--- START ---

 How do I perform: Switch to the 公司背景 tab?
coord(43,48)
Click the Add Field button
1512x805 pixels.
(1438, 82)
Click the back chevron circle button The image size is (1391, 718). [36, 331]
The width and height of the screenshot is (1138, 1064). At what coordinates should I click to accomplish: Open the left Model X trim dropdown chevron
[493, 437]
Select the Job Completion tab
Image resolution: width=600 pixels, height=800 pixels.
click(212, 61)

--- END ---

### What the task asks
Exactly as written, give the line containing "Click the Add Field button" and all remaining lines of the records.

### Result below
Click the Add Field button
1512x805 pixels.
(1438, 82)
Click the back chevron circle button The image size is (1391, 718). [36, 331]
The width and height of the screenshot is (1138, 1064). At what coordinates should I click to accomplish: Open the left Model X trim dropdown chevron
[493, 437]
Select the Job Completion tab
Image resolution: width=600 pixels, height=800 pixels.
click(212, 61)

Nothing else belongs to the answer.